══ Extracted information ══
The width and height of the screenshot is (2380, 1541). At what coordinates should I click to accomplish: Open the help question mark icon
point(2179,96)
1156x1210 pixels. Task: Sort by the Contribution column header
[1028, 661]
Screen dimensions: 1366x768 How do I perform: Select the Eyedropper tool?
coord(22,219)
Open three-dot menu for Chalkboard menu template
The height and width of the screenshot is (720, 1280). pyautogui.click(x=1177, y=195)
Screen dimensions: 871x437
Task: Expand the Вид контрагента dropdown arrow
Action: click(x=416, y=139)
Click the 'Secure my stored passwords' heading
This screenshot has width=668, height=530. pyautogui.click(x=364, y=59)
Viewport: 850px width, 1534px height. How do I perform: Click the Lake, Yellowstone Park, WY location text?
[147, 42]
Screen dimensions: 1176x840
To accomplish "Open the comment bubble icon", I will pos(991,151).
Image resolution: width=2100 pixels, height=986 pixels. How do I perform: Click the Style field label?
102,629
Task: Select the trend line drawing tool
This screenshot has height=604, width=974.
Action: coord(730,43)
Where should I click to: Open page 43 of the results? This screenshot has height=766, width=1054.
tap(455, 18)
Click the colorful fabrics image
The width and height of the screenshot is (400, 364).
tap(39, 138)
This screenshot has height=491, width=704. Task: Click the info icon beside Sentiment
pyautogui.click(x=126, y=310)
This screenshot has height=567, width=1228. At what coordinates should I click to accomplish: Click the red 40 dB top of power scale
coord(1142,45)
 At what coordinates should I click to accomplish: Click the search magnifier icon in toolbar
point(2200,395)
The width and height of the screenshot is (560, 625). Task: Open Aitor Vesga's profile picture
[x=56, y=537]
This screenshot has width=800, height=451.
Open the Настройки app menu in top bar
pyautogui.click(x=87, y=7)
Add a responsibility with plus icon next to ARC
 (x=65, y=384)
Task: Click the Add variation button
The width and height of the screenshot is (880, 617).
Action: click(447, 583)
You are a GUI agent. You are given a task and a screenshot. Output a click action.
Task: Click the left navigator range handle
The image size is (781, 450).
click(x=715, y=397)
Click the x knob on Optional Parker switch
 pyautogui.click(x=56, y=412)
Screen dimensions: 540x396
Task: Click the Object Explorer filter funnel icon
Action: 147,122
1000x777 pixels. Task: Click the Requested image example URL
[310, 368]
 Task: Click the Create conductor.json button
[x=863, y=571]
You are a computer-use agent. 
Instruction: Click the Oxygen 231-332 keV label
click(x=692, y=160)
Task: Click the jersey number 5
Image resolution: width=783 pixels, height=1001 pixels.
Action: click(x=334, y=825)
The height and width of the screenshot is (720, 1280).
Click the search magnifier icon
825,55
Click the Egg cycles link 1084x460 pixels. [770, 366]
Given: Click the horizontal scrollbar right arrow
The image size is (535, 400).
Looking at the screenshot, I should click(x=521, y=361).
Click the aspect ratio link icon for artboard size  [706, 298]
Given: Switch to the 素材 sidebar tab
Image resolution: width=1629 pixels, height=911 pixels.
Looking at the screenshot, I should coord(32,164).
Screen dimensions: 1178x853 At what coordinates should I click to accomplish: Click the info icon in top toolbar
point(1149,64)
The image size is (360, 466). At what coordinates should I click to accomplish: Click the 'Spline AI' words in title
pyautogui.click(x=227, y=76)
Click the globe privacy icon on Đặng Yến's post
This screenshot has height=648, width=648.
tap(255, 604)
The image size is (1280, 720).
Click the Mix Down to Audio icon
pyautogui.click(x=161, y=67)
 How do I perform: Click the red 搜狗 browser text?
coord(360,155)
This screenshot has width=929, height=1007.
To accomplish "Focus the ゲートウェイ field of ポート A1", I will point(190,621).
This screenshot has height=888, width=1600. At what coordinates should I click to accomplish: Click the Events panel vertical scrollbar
═══
**Exercise requirements:**
Set down each entry exactly, leaving none out.

**Response to this task:**
The width and height of the screenshot is (2380, 1541). At what coordinates should I click to accomplish: Open the help question mark icon
point(2179,96)
1156x1210 pixels. Task: Sort by the Contribution column header
[1028, 661]
Screen dimensions: 1366x768 How do I perform: Select the Eyedropper tool?
coord(22,219)
Open three-dot menu for Chalkboard menu template
The height and width of the screenshot is (720, 1280). pyautogui.click(x=1177, y=195)
Screen dimensions: 871x437
Task: Expand the Вид контрагента dropdown arrow
Action: click(x=416, y=139)
Click the 'Secure my stored passwords' heading
This screenshot has width=668, height=530. pyautogui.click(x=364, y=59)
Viewport: 850px width, 1534px height. How do I perform: Click the Lake, Yellowstone Park, WY location text?
[147, 42]
Screen dimensions: 1176x840
To accomplish "Open the comment bubble icon", I will pos(991,151).
Image resolution: width=2100 pixels, height=986 pixels. How do I perform: Click the Style field label?
102,629
Task: Select the trend line drawing tool
This screenshot has height=604, width=974.
Action: coord(730,43)
Where should I click to: Open page 43 of the results? This screenshot has height=766, width=1054.
tap(455, 18)
Click the colorful fabrics image
The width and height of the screenshot is (400, 364).
tap(39, 138)
This screenshot has height=491, width=704. Task: Click the info icon beside Sentiment
pyautogui.click(x=126, y=310)
This screenshot has height=567, width=1228. At what coordinates should I click to accomplish: Click the red 40 dB top of power scale
coord(1142,45)
 At what coordinates should I click to accomplish: Click the search magnifier icon in toolbar
point(2200,395)
The width and height of the screenshot is (560, 625). Task: Open Aitor Vesga's profile picture
[x=56, y=537]
This screenshot has width=800, height=451.
Open the Настройки app menu in top bar
pyautogui.click(x=87, y=7)
Add a responsibility with plus icon next to ARC
 (x=65, y=384)
Task: Click the Add variation button
The width and height of the screenshot is (880, 617).
Action: click(447, 583)
You are a GUI agent. You are given a task and a screenshot. Output a click action.
Task: Click the left navigator range handle
The image size is (781, 450).
click(x=715, y=397)
Click the x knob on Optional Parker switch
 pyautogui.click(x=56, y=412)
Screen dimensions: 540x396
Task: Click the Object Explorer filter funnel icon
Action: 147,122
1000x777 pixels. Task: Click the Requested image example URL
[310, 368]
 Task: Click the Create conductor.json button
[x=863, y=571]
You are a computer-use agent. 
Instruction: Click the Oxygen 231-332 keV label
click(x=692, y=160)
Task: Click the jersey number 5
Image resolution: width=783 pixels, height=1001 pixels.
Action: click(x=334, y=825)
The height and width of the screenshot is (720, 1280).
Click the search magnifier icon
825,55
Click the Egg cycles link 1084x460 pixels. [770, 366]
Given: Click the horizontal scrollbar right arrow
The image size is (535, 400).
Looking at the screenshot, I should click(x=521, y=361).
Click the aspect ratio link icon for artboard size  [706, 298]
Given: Switch to the 素材 sidebar tab
Image resolution: width=1629 pixels, height=911 pixels.
Looking at the screenshot, I should coord(32,164).
Screen dimensions: 1178x853 At what coordinates should I click to accomplish: Click the info icon in top toolbar
point(1149,64)
The image size is (360, 466). At what coordinates should I click to accomplish: Click the 'Spline AI' words in title
pyautogui.click(x=227, y=76)
Click the globe privacy icon on Đặng Yến's post
This screenshot has height=648, width=648.
tap(255, 604)
The image size is (1280, 720).
Click the Mix Down to Audio icon
pyautogui.click(x=161, y=67)
 How do I perform: Click the red 搜狗 browser text?
coord(360,155)
This screenshot has width=929, height=1007.
To accomplish "Focus the ゲートウェイ field of ポート A1", I will point(190,621).
This screenshot has height=888, width=1600. At what coordinates should I click to accomplish: Click the Events panel vertical scrollbar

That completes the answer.